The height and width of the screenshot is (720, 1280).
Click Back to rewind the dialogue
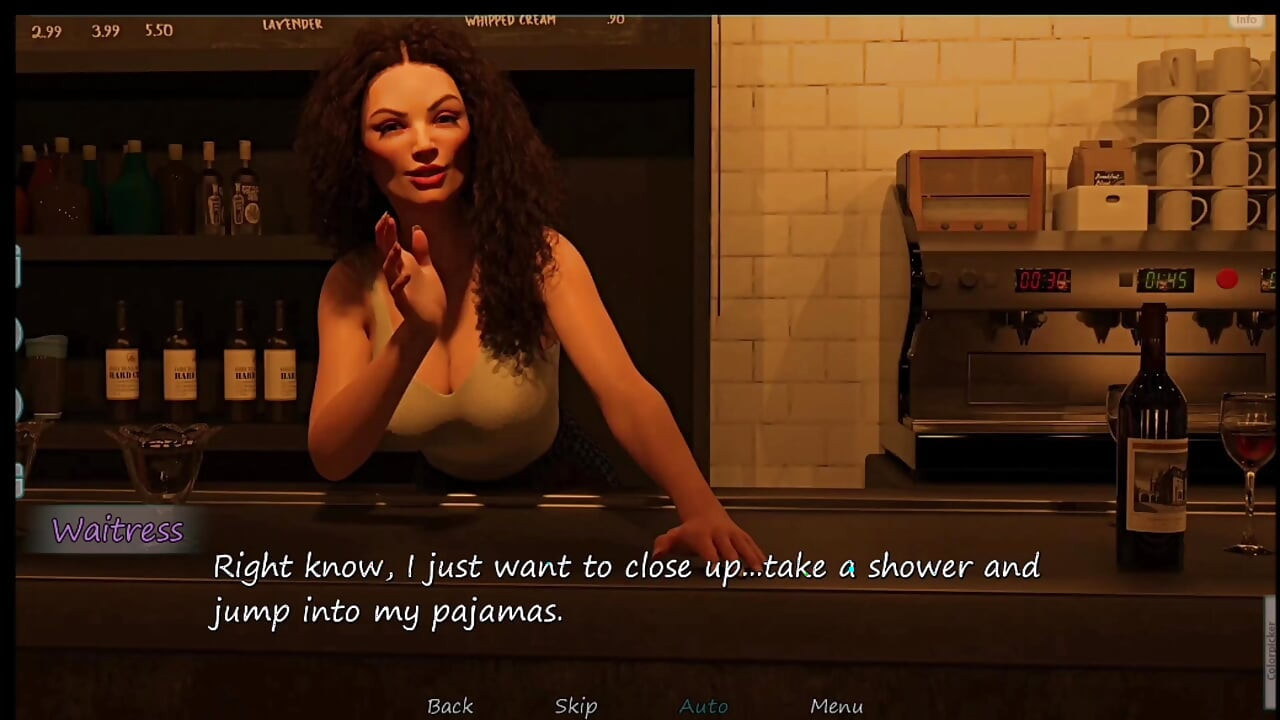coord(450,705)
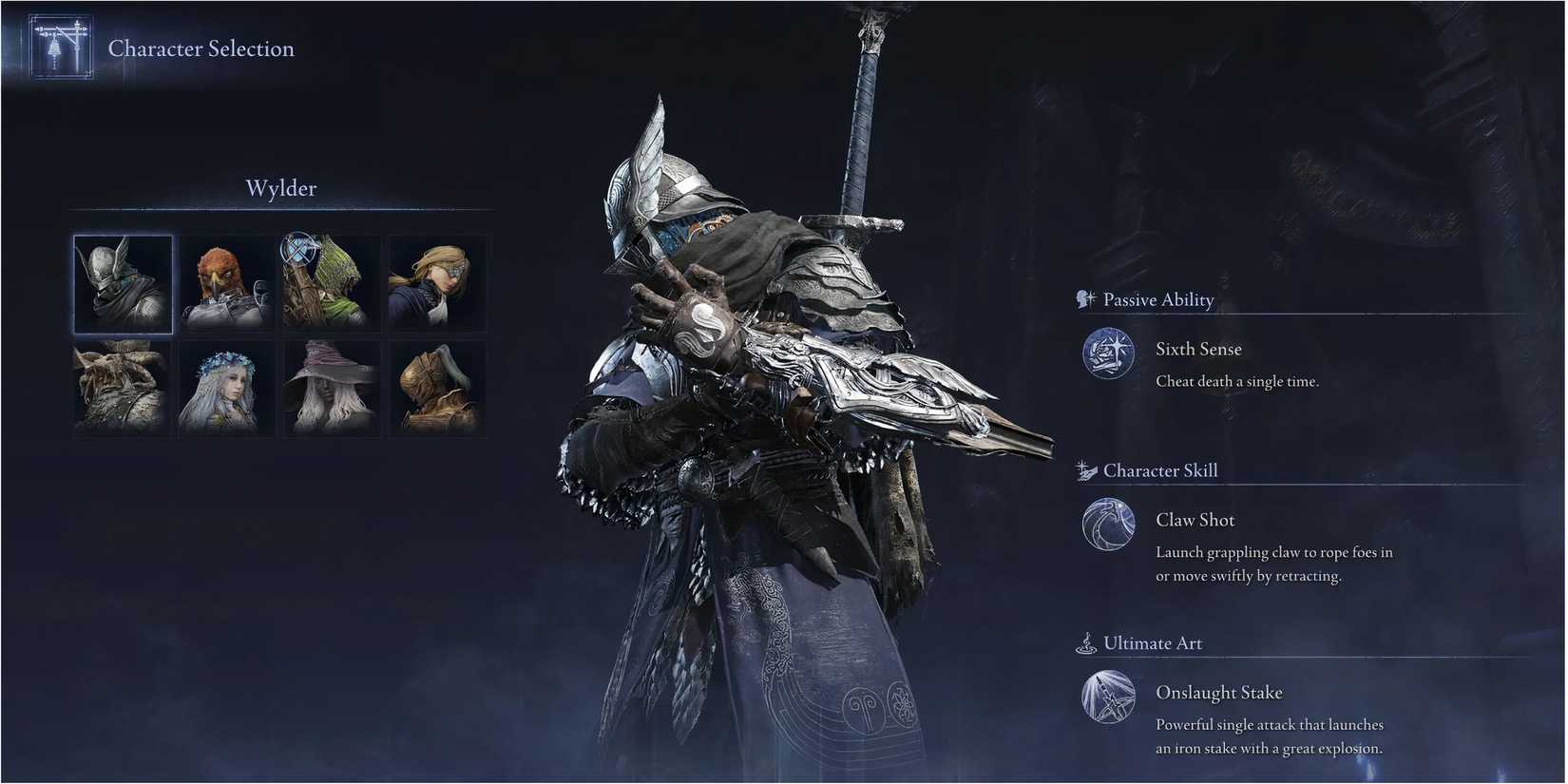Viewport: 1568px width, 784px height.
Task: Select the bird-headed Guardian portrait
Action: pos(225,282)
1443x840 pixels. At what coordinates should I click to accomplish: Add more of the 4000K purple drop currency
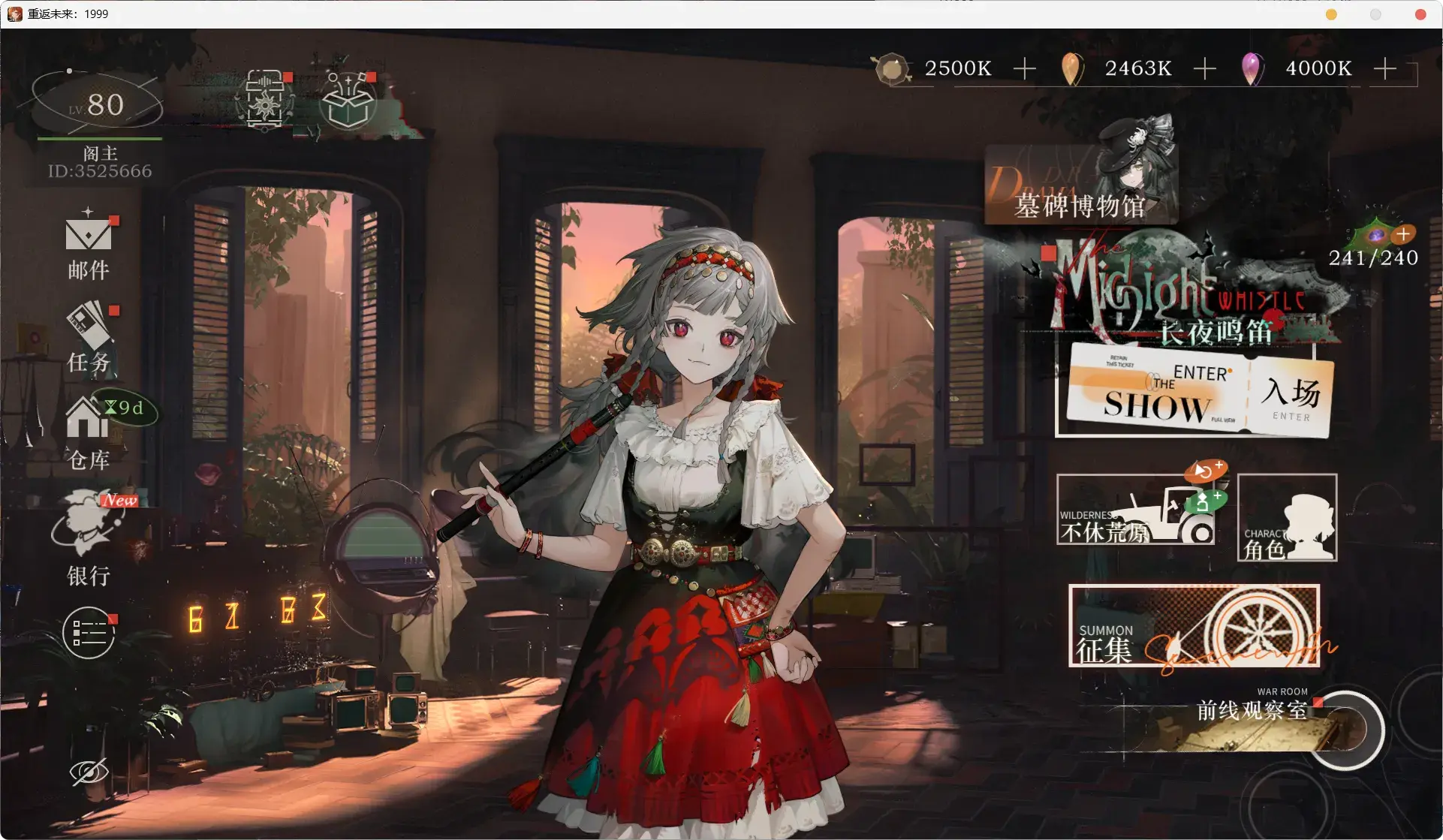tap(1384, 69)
----
WHAT IS EXPECTED: Please print the lines above word for word, leaving out the pictures.

RESULT OF THE EXERCISE:
The height and width of the screenshot is (720, 1280).
Click Back to rewind the dialogue
coord(450,705)
Viewport: 1568px width, 784px height.
Task: Select the bird-headed Guardian portrait
Action: pos(225,282)
1443x840 pixels. At what coordinates should I click to accomplish: Add more of the 4000K purple drop currency
tap(1384, 69)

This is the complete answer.